Enfin, revenons à notre histoire:
M. et Mme Ch. allèrent vers six heures du soir, samedi, visiter leur splendide demeure et passer la soirée avec leurs parents, au café de la Renaissance. Vers huit heures et demie, le monsieur dit à la dame: « J'ai une lettre à mettre à la poste et il est déjà tard, viens avec moi. » Ils partent aussitôt et se disent, en revenant: « Pour aller plus vite prenons un raccourci en traversant notre jardin. » Leur jardin donnait effective­ment dans cet endroit, pour aboutir juste en face du café où on les attendait. Mais au bout du jardin, une fosse était en construction et il fallait passer à côté sur des planches. Comme on n'y voyait pas très clair, le monsieur s'approche trop près et tombe dedans; la dame tombe après et entraîne une pierre qui tue son mari sur le coup; elle appelle au secours, ses cris sont entendus. Elle était blessée gravement; on la transporte chez sa soeur et elle expire dix minutes après.
Vers neuf heures et demie, j'entends des pas nombreux devant la maison et l'on parlait fort. Je regarde; on emportait les deux cadavres sur des brancards.

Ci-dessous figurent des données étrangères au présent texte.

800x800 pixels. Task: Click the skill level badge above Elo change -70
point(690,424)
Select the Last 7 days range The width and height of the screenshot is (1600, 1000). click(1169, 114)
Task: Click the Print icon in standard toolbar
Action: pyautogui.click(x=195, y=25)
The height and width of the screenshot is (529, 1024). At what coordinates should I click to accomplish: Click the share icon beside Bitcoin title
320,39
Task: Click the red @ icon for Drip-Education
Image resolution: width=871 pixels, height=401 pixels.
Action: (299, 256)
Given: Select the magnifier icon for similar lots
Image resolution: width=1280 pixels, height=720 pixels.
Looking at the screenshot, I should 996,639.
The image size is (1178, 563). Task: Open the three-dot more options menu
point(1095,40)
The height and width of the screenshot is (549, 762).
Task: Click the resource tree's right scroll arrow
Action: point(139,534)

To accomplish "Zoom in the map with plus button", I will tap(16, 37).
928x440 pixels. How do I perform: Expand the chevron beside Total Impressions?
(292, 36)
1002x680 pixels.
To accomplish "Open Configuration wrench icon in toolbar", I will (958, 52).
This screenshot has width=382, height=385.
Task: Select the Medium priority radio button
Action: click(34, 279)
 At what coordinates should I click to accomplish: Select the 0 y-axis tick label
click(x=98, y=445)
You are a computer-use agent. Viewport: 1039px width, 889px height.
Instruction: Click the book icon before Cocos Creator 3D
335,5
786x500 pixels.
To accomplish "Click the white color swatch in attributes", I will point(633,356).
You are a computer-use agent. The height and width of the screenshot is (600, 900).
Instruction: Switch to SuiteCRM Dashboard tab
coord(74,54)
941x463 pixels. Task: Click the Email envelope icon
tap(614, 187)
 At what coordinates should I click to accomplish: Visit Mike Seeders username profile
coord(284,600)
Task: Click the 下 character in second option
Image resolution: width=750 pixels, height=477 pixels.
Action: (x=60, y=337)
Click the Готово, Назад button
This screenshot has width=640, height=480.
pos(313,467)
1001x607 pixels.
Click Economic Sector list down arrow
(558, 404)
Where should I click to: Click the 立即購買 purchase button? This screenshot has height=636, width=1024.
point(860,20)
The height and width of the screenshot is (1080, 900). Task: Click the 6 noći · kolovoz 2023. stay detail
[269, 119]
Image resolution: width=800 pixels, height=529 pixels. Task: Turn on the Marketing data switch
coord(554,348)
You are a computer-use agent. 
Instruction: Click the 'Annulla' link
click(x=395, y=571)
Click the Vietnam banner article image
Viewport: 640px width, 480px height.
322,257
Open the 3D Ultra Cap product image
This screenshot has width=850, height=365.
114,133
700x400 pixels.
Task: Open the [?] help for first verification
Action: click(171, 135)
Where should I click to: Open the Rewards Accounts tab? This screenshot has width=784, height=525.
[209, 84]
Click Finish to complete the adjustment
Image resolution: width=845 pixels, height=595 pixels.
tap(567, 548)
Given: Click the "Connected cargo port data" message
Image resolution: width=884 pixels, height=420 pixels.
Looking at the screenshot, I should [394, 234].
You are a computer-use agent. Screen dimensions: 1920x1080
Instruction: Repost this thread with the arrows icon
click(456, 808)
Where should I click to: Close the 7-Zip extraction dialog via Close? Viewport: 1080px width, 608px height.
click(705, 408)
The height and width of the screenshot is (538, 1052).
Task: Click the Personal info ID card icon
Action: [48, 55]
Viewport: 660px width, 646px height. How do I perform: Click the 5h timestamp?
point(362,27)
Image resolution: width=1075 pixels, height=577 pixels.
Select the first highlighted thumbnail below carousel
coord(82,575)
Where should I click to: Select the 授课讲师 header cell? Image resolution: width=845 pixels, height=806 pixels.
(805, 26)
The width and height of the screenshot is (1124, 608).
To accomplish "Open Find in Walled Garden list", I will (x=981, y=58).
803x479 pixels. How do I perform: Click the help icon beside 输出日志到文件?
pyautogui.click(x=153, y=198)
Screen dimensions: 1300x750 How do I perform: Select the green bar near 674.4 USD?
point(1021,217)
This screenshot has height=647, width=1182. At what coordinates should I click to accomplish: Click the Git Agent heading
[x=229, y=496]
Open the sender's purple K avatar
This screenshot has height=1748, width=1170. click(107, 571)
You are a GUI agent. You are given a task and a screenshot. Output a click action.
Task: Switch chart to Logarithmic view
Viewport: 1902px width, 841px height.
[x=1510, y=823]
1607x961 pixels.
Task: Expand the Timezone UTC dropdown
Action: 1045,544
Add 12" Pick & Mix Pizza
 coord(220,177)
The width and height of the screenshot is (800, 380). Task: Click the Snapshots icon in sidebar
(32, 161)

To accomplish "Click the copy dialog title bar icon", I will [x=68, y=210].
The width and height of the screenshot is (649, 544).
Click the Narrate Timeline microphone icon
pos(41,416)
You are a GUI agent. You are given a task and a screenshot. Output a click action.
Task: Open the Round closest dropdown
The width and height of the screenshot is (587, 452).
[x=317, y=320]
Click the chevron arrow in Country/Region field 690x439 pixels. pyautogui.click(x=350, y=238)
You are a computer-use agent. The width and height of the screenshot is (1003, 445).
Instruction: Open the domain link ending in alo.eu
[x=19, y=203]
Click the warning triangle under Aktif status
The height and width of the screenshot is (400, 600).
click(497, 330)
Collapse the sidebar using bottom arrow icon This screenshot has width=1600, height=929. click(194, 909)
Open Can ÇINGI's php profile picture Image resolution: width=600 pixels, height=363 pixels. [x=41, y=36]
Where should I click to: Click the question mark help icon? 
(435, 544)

Voilà donc la lamentable histoire de ce couple si heureux !...
La petite Pauline devient de plus en plus mignonne Je l'emmène au Mans dans un mois. Elle connaît bien sa tante [Sr Marie-Dosithée] car le jour du Vendredi Saint, comme elle était à l'église et regardait une petite religieuse en papier qu'Elise m'avait envoyée et qui porte le costume de la Visitation, elle prit l'image, l'éleva au‑dessus de sa tête et cria de toutes ses forces: « Voilà ma tante ! » ce qui a fait rire les personnes qui l'entouraient.